# DATA:
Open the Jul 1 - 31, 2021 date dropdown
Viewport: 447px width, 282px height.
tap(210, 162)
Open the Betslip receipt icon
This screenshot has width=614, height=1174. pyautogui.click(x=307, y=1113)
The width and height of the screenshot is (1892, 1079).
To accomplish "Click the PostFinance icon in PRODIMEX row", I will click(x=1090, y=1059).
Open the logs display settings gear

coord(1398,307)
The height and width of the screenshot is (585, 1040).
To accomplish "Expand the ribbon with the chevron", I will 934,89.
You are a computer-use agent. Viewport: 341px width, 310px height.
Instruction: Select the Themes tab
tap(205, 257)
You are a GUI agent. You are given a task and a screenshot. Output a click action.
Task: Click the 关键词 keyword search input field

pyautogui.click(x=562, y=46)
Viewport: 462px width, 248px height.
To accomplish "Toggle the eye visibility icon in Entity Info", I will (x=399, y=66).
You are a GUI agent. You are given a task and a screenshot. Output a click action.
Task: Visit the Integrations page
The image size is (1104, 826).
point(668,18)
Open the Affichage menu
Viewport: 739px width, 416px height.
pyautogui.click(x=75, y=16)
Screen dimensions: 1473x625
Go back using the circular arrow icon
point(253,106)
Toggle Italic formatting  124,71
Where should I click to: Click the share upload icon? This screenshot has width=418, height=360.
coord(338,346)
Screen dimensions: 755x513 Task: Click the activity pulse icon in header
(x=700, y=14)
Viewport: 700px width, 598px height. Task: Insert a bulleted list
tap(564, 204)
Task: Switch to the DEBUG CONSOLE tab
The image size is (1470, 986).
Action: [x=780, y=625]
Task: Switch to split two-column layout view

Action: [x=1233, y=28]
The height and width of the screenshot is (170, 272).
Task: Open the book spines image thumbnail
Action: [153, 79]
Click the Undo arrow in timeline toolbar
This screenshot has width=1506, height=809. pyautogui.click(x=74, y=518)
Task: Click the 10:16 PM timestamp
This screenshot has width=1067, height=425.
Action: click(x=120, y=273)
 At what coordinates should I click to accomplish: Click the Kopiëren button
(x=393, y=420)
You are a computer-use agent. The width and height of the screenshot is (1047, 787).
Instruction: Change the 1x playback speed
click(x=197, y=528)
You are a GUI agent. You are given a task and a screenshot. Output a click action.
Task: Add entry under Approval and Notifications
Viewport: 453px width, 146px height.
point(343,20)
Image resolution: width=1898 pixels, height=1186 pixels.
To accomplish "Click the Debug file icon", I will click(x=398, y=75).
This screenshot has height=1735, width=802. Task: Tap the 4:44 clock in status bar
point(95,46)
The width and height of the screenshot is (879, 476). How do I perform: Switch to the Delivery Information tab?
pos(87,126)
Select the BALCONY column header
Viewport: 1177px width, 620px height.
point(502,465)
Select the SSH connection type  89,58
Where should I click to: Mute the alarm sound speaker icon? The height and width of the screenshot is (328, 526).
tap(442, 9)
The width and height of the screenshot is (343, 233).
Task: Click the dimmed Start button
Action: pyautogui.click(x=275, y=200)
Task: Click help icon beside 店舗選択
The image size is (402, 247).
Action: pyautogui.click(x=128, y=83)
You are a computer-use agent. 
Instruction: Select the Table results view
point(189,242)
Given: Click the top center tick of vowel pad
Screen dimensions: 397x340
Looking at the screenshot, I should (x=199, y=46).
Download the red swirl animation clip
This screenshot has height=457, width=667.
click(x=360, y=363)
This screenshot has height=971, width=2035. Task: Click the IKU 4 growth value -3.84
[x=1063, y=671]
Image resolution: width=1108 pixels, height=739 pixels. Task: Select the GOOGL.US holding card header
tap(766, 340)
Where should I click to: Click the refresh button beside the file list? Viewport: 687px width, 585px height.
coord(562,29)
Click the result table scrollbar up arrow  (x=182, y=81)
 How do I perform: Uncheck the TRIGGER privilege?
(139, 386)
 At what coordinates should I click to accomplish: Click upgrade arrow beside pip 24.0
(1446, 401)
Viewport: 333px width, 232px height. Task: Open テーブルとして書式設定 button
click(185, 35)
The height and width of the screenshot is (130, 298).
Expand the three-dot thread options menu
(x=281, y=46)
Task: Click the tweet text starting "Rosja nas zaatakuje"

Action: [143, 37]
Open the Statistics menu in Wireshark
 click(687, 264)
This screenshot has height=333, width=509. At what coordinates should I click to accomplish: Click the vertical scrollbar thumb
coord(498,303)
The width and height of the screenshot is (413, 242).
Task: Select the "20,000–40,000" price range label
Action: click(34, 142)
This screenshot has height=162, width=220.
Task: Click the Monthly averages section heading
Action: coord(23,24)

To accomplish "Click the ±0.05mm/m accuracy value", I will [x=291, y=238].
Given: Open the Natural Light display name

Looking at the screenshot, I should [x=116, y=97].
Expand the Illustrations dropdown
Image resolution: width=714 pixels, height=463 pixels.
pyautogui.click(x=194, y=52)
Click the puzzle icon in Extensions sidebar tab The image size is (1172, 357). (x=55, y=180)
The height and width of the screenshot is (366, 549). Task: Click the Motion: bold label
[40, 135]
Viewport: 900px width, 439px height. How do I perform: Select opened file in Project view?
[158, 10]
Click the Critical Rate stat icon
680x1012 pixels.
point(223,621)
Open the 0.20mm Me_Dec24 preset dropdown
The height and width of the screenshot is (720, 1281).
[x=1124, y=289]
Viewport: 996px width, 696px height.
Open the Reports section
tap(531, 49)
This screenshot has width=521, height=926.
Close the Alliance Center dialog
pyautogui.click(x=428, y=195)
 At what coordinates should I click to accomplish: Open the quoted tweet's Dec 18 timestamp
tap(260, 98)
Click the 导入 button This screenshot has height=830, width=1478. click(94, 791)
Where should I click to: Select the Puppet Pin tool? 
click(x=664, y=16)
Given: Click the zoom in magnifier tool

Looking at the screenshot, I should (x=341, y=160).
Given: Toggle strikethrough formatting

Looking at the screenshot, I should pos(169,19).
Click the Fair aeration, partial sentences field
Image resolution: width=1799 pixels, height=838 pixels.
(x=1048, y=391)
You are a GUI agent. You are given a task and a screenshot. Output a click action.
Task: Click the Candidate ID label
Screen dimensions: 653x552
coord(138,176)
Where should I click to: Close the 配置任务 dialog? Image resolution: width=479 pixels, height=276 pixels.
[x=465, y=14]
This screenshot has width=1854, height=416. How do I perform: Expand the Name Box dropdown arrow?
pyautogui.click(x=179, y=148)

# OBJECTIVE:
Please write out all of the material above again, swapping "Where should I click to" for "Where do I click to" wherever it occurs and leaving everything else unchanged.

# SOLUTION TO THE PROBLEM:
Open the Jul 1 - 31, 2021 date dropdown
Viewport: 447px width, 282px height.
tap(210, 162)
Open the Betslip receipt icon
This screenshot has width=614, height=1174. pyautogui.click(x=307, y=1113)
The width and height of the screenshot is (1892, 1079).
To accomplish "Click the PostFinance icon in PRODIMEX row", I will click(x=1090, y=1059).
Open the logs display settings gear

coord(1398,307)
The height and width of the screenshot is (585, 1040).
To accomplish "Expand the ribbon with the chevron", I will 934,89.
You are a computer-use agent. Viewport: 341px width, 310px height.
Instruction: Select the Themes tab
tap(205, 257)
You are a GUI agent. You are given a task and a screenshot. Output a click action.
Task: Click the 关键词 keyword search input field

pyautogui.click(x=562, y=46)
Viewport: 462px width, 248px height.
To accomplish "Toggle the eye visibility icon in Entity Info", I will (x=399, y=66).
You are a GUI agent. You are given a task and a screenshot. Output a click action.
Task: Visit the Integrations page
The image size is (1104, 826).
point(668,18)
Open the Affichage menu
Viewport: 739px width, 416px height.
pyautogui.click(x=75, y=16)
Screen dimensions: 1473x625
Go back using the circular arrow icon
point(253,106)
Toggle Italic formatting  124,71
Where do I click to: Click the share upload icon? This screenshot has width=418, height=360.
coord(338,346)
Screen dimensions: 755x513 Task: Click the activity pulse icon in header
(x=700, y=14)
Viewport: 700px width, 598px height. Task: Insert a bulleted list
tap(564, 204)
Task: Switch to the DEBUG CONSOLE tab
The image size is (1470, 986).
Action: [x=780, y=625]
Task: Switch to split two-column layout view

Action: [x=1233, y=28]
The height and width of the screenshot is (170, 272).
Task: Open the book spines image thumbnail
Action: [153, 79]
Click the Undo arrow in timeline toolbar
This screenshot has width=1506, height=809. pyautogui.click(x=74, y=518)
Task: Click the 10:16 PM timestamp
This screenshot has width=1067, height=425.
Action: click(x=120, y=273)
 At what coordinates should I click to accomplish: Click the Kopiëren button
(x=393, y=420)
You are a computer-use agent. The width and height of the screenshot is (1047, 787).
Instruction: Change the 1x playback speed
click(x=197, y=528)
You are a GUI agent. You are given a task and a screenshot. Output a click action.
Task: Add entry under Approval and Notifications
Viewport: 453px width, 146px height.
point(343,20)
Image resolution: width=1898 pixels, height=1186 pixels.
To accomplish "Click the Debug file icon", I will click(x=398, y=75).
This screenshot has height=1735, width=802. Task: Tap the 4:44 clock in status bar
point(95,46)
The width and height of the screenshot is (879, 476). How do I perform: Switch to the Delivery Information tab?
pos(87,126)
Select the BALCONY column header
Viewport: 1177px width, 620px height.
point(502,465)
Select the SSH connection type  89,58
Where do I click to: Mute the alarm sound speaker icon? The height and width of the screenshot is (328, 526).
tap(442, 9)
The width and height of the screenshot is (343, 233).
Task: Click the dimmed Start button
Action: pyautogui.click(x=275, y=200)
Task: Click help icon beside 店舗選択
The image size is (402, 247).
Action: pyautogui.click(x=128, y=83)
You are a computer-use agent. 
Instruction: Select the Table results view
point(189,242)
Given: Click the top center tick of vowel pad
Screen dimensions: 397x340
Looking at the screenshot, I should (x=199, y=46).
Download the red swirl animation clip
This screenshot has height=457, width=667.
click(x=360, y=363)
This screenshot has height=971, width=2035. Task: Click the IKU 4 growth value -3.84
[x=1063, y=671]
Image resolution: width=1108 pixels, height=739 pixels. Task: Select the GOOGL.US holding card header
tap(766, 340)
Where do I click to: Click the refresh button beside the file list? Viewport: 687px width, 585px height.
coord(562,29)
Click the result table scrollbar up arrow  (x=182, y=81)
 How do I perform: Uncheck the TRIGGER privilege?
(139, 386)
 At what coordinates should I click to accomplish: Click upgrade arrow beside pip 24.0
(1446, 401)
Viewport: 333px width, 232px height. Task: Open テーブルとして書式設定 button
click(185, 35)
The height and width of the screenshot is (130, 298).
Expand the three-dot thread options menu
(x=281, y=46)
Task: Click the tweet text starting "Rosja nas zaatakuje"

Action: [143, 37]
Open the Statistics menu in Wireshark
 click(687, 264)
This screenshot has height=333, width=509. At what coordinates should I click to accomplish: Click the vertical scrollbar thumb
coord(498,303)
The width and height of the screenshot is (413, 242).
Task: Select the "20,000–40,000" price range label
Action: click(34, 142)
This screenshot has height=162, width=220.
Task: Click the Monthly averages section heading
Action: coord(23,24)

To accomplish "Click the ±0.05mm/m accuracy value", I will [x=291, y=238].
Given: Open the Natural Light display name

Looking at the screenshot, I should [x=116, y=97].
Expand the Illustrations dropdown
Image resolution: width=714 pixels, height=463 pixels.
pyautogui.click(x=194, y=52)
Click the puzzle icon in Extensions sidebar tab The image size is (1172, 357). (x=55, y=180)
The height and width of the screenshot is (366, 549). Task: Click the Motion: bold label
[40, 135]
Viewport: 900px width, 439px height. How do I perform: Select opened file in Project view?
[158, 10]
Click the Critical Rate stat icon
680x1012 pixels.
point(223,621)
Open the 0.20mm Me_Dec24 preset dropdown
The height and width of the screenshot is (720, 1281).
[x=1124, y=289]
Viewport: 996px width, 696px height.
Open the Reports section
tap(531, 49)
This screenshot has width=521, height=926.
Close the Alliance Center dialog
pyautogui.click(x=428, y=195)
 At what coordinates should I click to accomplish: Open the quoted tweet's Dec 18 timestamp
tap(260, 98)
Click the 导入 button This screenshot has height=830, width=1478. click(94, 791)
Where do I click to: Select the Puppet Pin tool? 
click(x=664, y=16)
Given: Click the zoom in magnifier tool

Looking at the screenshot, I should (x=341, y=160).
Given: Toggle strikethrough formatting

Looking at the screenshot, I should pos(169,19).
Click the Fair aeration, partial sentences field
Image resolution: width=1799 pixels, height=838 pixels.
(x=1048, y=391)
You are a GUI agent. You are given a task and a screenshot. Output a click action.
Task: Click the Candidate ID label
Screen dimensions: 653x552
coord(138,176)
Where do I click to: Close the 配置任务 dialog? Image resolution: width=479 pixels, height=276 pixels.
[x=465, y=14]
This screenshot has width=1854, height=416. How do I perform: Expand the Name Box dropdown arrow?
pyautogui.click(x=179, y=148)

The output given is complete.